An ingredient that gives ice cream a creamier texture could make natural earthen materials like clay and sand easier to 3D-print into durable structures, according to new research led by scientists at the University of Colorado Boulder.
The discovery could help turn construction waste into building materials with lower environmental impact.
"From termite mounds to adobe buildings, humans and animals have been building with earth since the dawn of time," said Wil Srubar , professor in the Department of Civil, Environmental and Architectural Engineering. "But there hasn't been a lot of science to how earthen builders design the materials. So, we wanted to use scientific knowledge and tools to understand it."
In nature, termites construct towering mounds. Wasps build intricate nests, and honeycomb worms create reef-like structures along coastlines. Rather than relying on cement, these organisms use biopolymers, which are large biological molecules that act like glue, often found in saliva, to bind natural materials like soil and clay together.
Inspired by nature's designs, Srubar and his team, including researchers at Columbia University in New York, set out to investigate which biopolymer could bind earthen materials and make them 3D-printable.
The team tested five biopolymers, including legume-derived guar gum, locust bean gum and cassia gum. These compounds are commonly found in food products like salad dressings to keep oil and water from separating. They also studied sodium alginate, derived from seaweed, and xanthan gum, produced by fermenting sugar.

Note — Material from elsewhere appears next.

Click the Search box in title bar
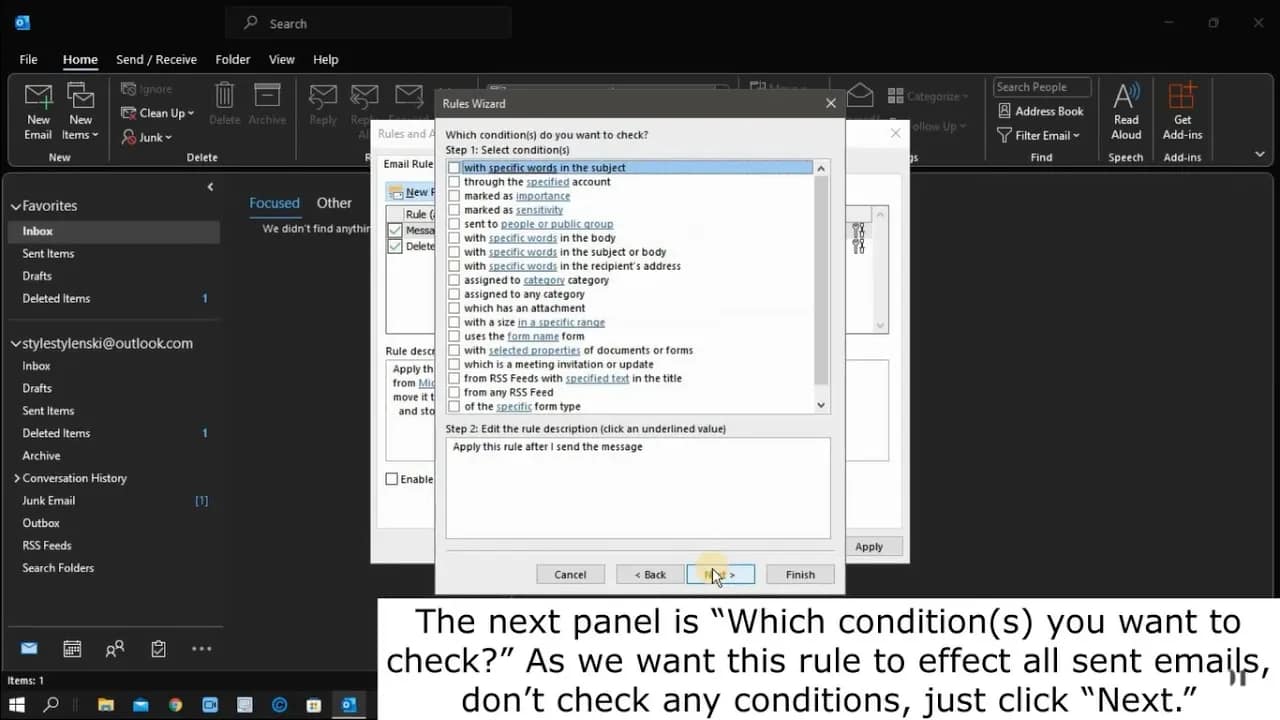 [x=368, y=23]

The researchers found that locust bean gum could hold earthen materials tightly together by binding soil particles into a stronger network. But that same effect made the material harder to push through a 3D-printer nozzle.
Sodium alginate, often found in ice cream and used to make spherical foods like popping boba, produced the opposite effect. Instead of functioning like a glue, the polymer changed the electrical charges on clay particles, causing them to repel one another, similar to how the same poles of two magnets push each other away.
As a result, adding sodium alginate to clay and sand produced materials that allowed the particles to suspend in a stable mixture while still flowing smoothly through a 3D printer.
Then the team searched for the best formulation. To natural earth excavated from a granite quarry near Golden, Colorado, they added just 0.12% of sodium alginate, which produced a material that was both strong and printable. It could withstand 25% more pressure than earth without the biopolymer and could be printed 33% faster.
Using the formula, the team printed an 8-millimeter-thick (0.3-inch) wall that leaned outward at dramatic angles. They found that the structure could remain stable even when tilted to 60 degrees, far steeper than the Leaning Tower of Pisa.
While the current study focuses primarily on improving the printability of earthen materials, Srubar said scientists could use the same framework to test other biopolymers for enhanced properties such as strength and durability.
"There are some good indoor environmental benefits of having earth in a building," said Samuel Armistead , a research associate in the Department of Civil, Environmental and Architectural Engineering. "It can regulate indoor moisture and uptake air pollutants. It can also serve as a thermal insulator, keeping things cool in the summer and warm in the winter."
Construction projects often generate large amounts of excavated soil when workers dig foundations, basements, or parking structures. Much of that material ends up in landfills.
"Our study suggests that there are ways to reuse waste earth material onsite, and that could largely reduce the environmental footprint of construction," Armistead said.
Because clay and sand are widely available, Srubar said the team's findings could help builders around the world to tap into local resources.
"Clay and sand are among the most abundant building materials on Earth," Srubar said. "The science and engineering we're developing can be applied almost anywhere in the world."